16-05-2024 — Building CIM-based Data Products with LinkML: the Linked Data Modeling Language
Abstract
Alliander has been working on implementing a decentralized Data Mesh architecture. Data is produced bottom-up, empowering teams and removing centralization bottlenecks. To make sure we can manage and govern the data, teams need to treat their data as a product, providing metadata to describe things such as ownership, versioning, quality annotations and privacy and security classifications. Crucially, this also includes a logical data model that describes the structure of and constraints on the data.
Many of these so called data products could benefit from having their logical data models being based on the CIM, i.e. use the CIM as a vocabulary. In this talk we will look at several ways of doing that, introducing and tackling challenges as we encounter them.
Since the normative CIM model is developed in Sparx EA, many CIM users use EA for information modeling. Despite the support of powerful features such as profiling and schema generation, EA has serious limitations, most notably: (i) Linked Data support is minimal; (ii) interoperability with other software is non- trivial and cumbersome; and (iii) the model is not represented as human-readable plain text, causing users to be unable to use text editors and other text manipulation tools to maintain it.
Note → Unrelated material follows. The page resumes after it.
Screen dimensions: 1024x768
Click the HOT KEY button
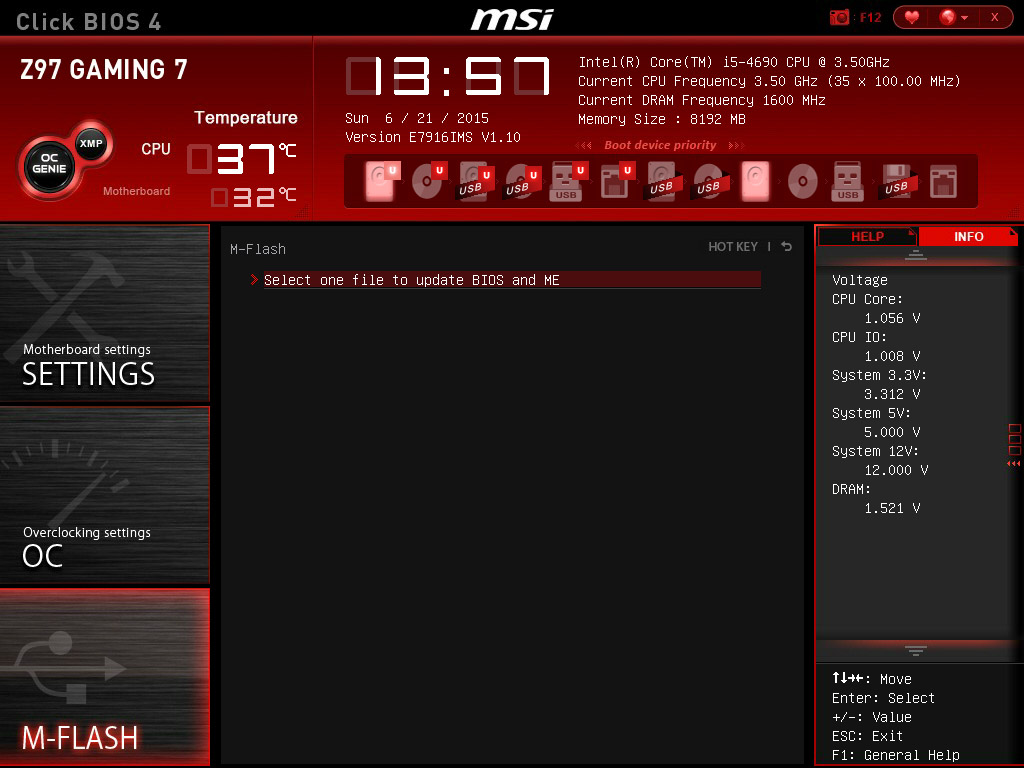pos(733,247)
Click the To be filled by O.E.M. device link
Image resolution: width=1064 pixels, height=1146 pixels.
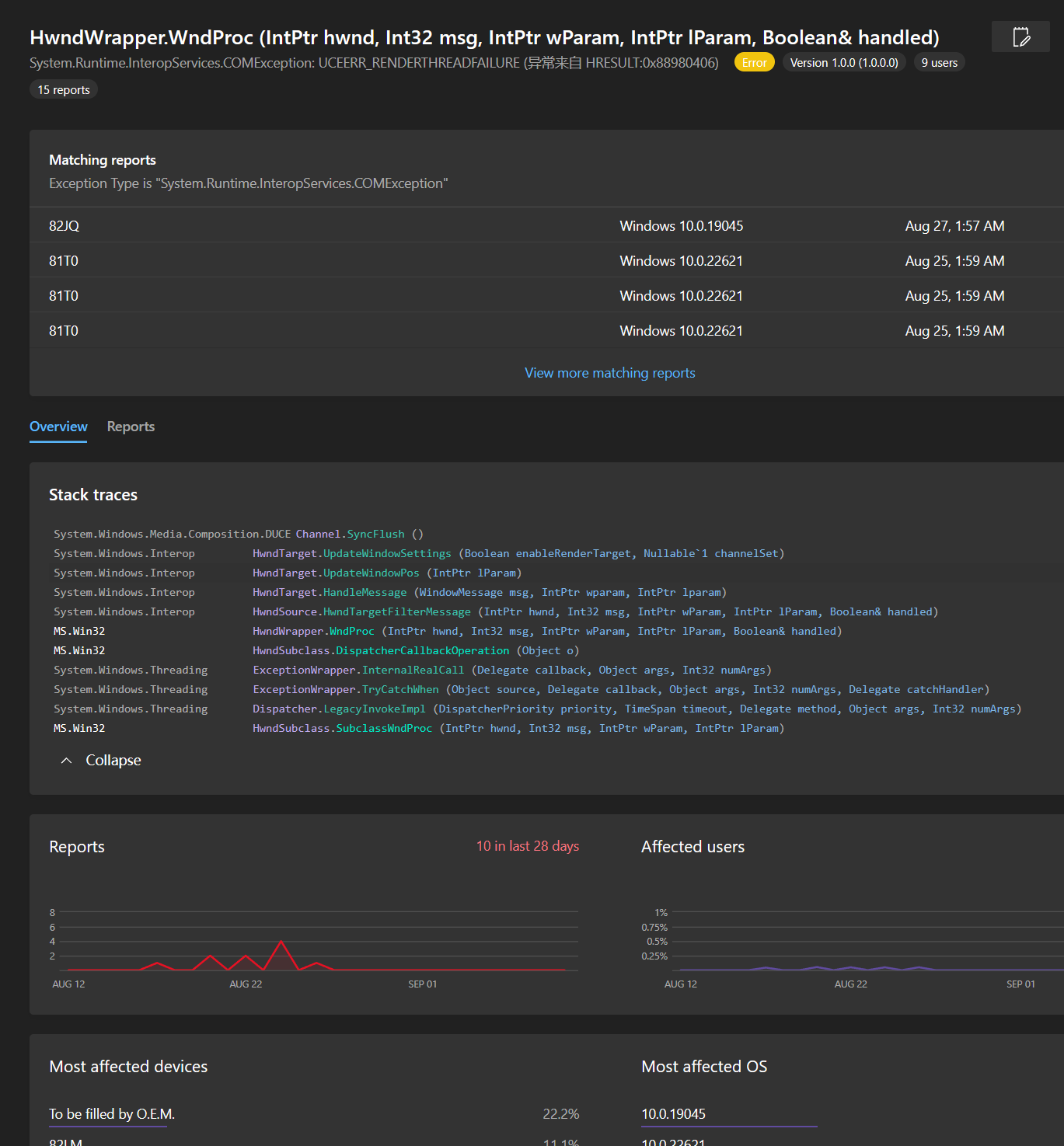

Next we will look at the Semantic Web technology stack and see that it solves the aforementioned problems with EA: Linked Data is part of its philosophy, it is plain text and also well-standardized. Furthermore, the technology is very flexible and mature. However, it comes with challenges of its own, most notably that the technology is notoriously abstract, complex and inaccessible to both developers and information architects/modelers.
Finally, we will look at LinkML, a modeling language that is both human and machine readable, designed to be accessible to write or generate, and expressive enough to support Linked Data and both conceptual and logical data modeling. Out of the box it ships with a bunch of generators to create physical data models, documentation and visualization. Moreover, since it is open-source it can be extended easily.
Will LinkML be our pragmatic savior?
15-03-2024 — Entity and Relation Extraction using OntoGPT and SPIRES
Abstract
At the Alliander Research Center for Digital Technologies I did a proof of concept with OntoGPT, a library which helps with extracting entities and relations from unstructured text using a LLM and predefined schema.